On 15 June 1817 he married Princess Eleonore of Schwarzenberg, daughter of Prince Josef Johann of Schwarzenberg.

Napoleon
He started service in the Habsburg imperial army in 1804. As an Austrian army officer he distinguished himself throughout the wars fought by the Habsburg Monarchy in the 19th century.

Windisch-Grätz participated in all the wars against Napoleon and fought with distinction at the Battle of Leipzig and in the campaign of 1814. In 1833, he was named Lieutenant Field Marshal (made Field Marshal () in October 1848).

Bohemia
In the years of peace that followed, Windisch-Grätz held commands in Prague, being appointed head of the army in Bohemia in 1840. Having gained a reputation as a champion of energetic measures against revolution, during the Revolutions of 1848 in Habsburg areas he was called upon to suppress the March 1848 insurrection in Vienna.
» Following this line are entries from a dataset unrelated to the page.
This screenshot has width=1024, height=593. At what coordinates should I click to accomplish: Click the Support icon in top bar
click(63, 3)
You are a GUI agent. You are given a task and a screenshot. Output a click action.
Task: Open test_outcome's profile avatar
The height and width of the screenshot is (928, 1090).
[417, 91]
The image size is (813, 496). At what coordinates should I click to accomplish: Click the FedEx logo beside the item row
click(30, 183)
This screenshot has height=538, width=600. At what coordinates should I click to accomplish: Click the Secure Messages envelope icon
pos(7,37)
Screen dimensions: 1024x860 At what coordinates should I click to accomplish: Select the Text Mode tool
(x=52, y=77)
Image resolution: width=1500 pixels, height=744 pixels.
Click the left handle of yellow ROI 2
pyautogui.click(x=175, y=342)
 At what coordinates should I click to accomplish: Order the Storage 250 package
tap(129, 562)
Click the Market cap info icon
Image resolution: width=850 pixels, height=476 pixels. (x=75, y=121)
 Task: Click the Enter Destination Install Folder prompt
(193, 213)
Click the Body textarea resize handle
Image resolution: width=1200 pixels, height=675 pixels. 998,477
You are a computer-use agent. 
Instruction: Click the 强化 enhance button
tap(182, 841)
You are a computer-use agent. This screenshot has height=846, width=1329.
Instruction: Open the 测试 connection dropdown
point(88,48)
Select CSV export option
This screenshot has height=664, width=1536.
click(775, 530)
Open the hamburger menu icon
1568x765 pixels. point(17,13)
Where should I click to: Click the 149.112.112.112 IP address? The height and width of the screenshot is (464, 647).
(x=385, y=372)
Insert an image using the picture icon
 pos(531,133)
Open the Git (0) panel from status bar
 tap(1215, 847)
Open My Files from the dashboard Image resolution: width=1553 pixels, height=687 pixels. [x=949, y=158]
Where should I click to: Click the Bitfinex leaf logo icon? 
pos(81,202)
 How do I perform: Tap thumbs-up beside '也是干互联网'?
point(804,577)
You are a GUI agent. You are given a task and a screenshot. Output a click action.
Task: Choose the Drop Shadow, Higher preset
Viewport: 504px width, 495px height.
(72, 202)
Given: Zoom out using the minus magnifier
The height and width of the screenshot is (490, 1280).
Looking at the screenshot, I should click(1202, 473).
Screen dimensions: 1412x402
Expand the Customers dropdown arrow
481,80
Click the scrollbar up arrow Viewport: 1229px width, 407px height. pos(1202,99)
However, finding himself ill-supported by government ministers he resigned from his post.

After returning to Prague, his wife was killed by a stray bullet during the popular uprising.  He then showed firmness in quelling an armed outbreak of the Czech separatists (June 1848), declaring martial law throughout Bohemia. Upon the recrudescence of revolt in Vienna he was summoned to head a large army that reduced the city through a formal siege by October 1848.

Hungary

Appointed to the chief command against the Hungarian revolutionaries under Lajos Kossuth, he gained some early successes and reoccupied Buda and Pest (January 1849), but by his slowness in pursuit he allowed the enemy to rally in superior numbers and to prevent an effective concentration of the Austrian forces.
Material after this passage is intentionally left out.